Validating Kubernetes Resilience: Veeam Kasten on Rocky Linux
Over the past few weeks, I’ve been building out a Kubernetes platform on Rocky Linux using Rancher to evaluate modern backup and recovery approaches. A primary goal was to validate Veeam Kasten in a live environment.
After deploying Kasten and integrating it with object storage, I implemented policy-driven protection for both platform services and stateful workloads. This included PostgreSQL running on persistent storage backed by Longhorn.
What Stood Out During Validation
A few things became clear as soon as the first policies were struck:
- Predictable Policy Model: Kasten’s model is straightforward.
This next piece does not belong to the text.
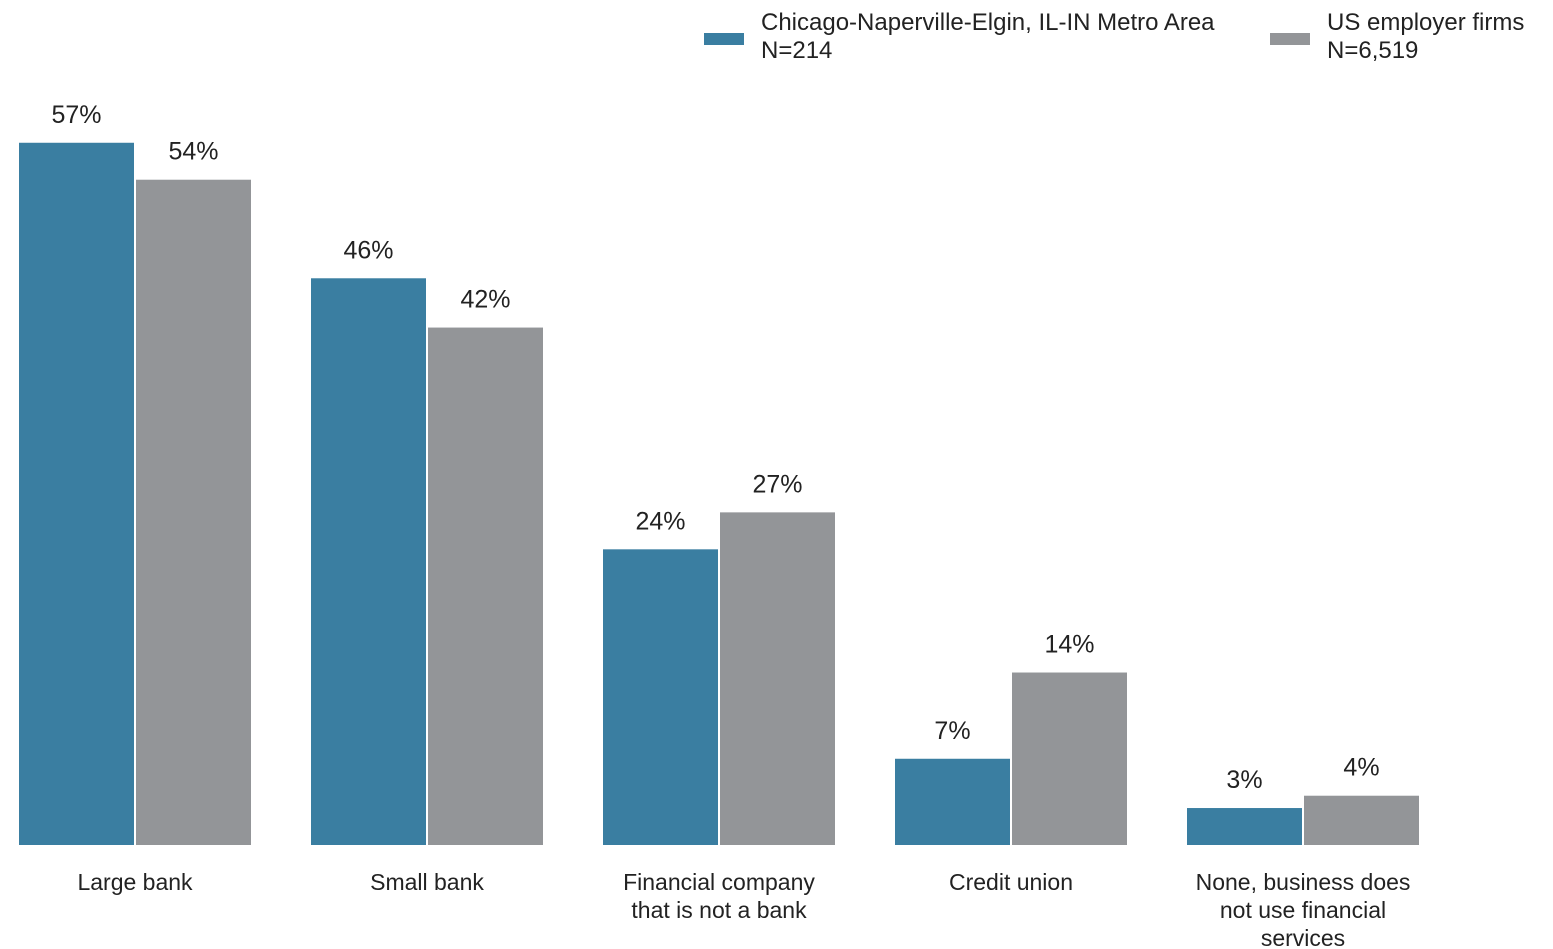  I want to click on value-label-s1-c4: 4%, so click(1361, 768).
Defining automated snapshot and export policies at the namespace or platform level is simple and predictable.
- Application-Aware Protection: This is where the real value lies. Backing up Kubernetes is not just about copying volumes; you need to capture the application state to ensure consistent, reliable recovery.
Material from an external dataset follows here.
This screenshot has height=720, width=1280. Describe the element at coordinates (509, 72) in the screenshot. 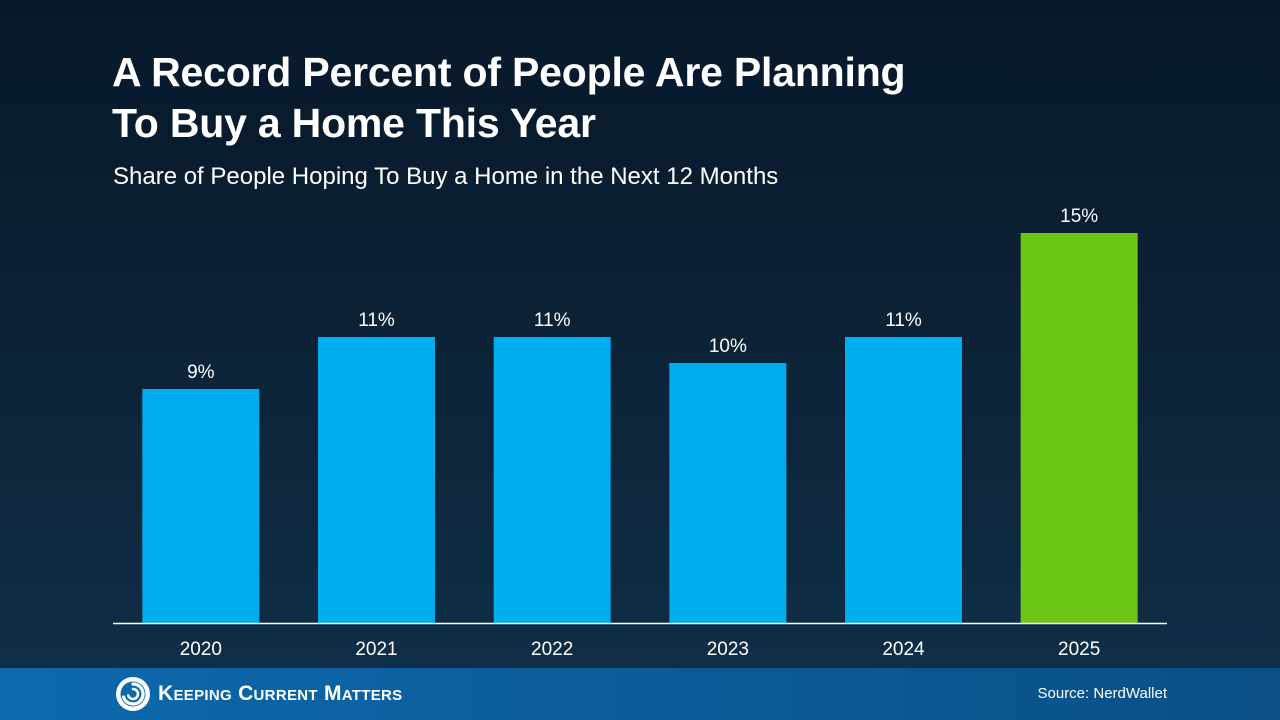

- Platform Resilience: Protecting core platform namespaces is often overlooked. Protecting the operational components of the cluster itself adds a critical layer of resilience.
- Off-Cluster Portability: Integration with object storage makes off-cluster recovery practical, which is a non-negotiable requirement for any serious DR strategy.
Speed to Operational Readiness
What impressed me most was how quickly protection became operational. Once the profiles and policies were configured, the system ran automatically without additional manual effort.
In my testing, I was able to see successful, "Valid" protection runs for both my pgsql-daily and platform-backup-daily policies almost immediately.
The Shift in Recovery Thinking
Kubernetes fundamentally changes how recovery needs to be approached. It is no longer about protecting servers; it is about protecting the applications, their data, and the platform configuration as a single, cohesive unit.
While I am still early in the testing phase, Kasten has performed exceptionally well and delivered exactly what I needed to see for a production-grade environment.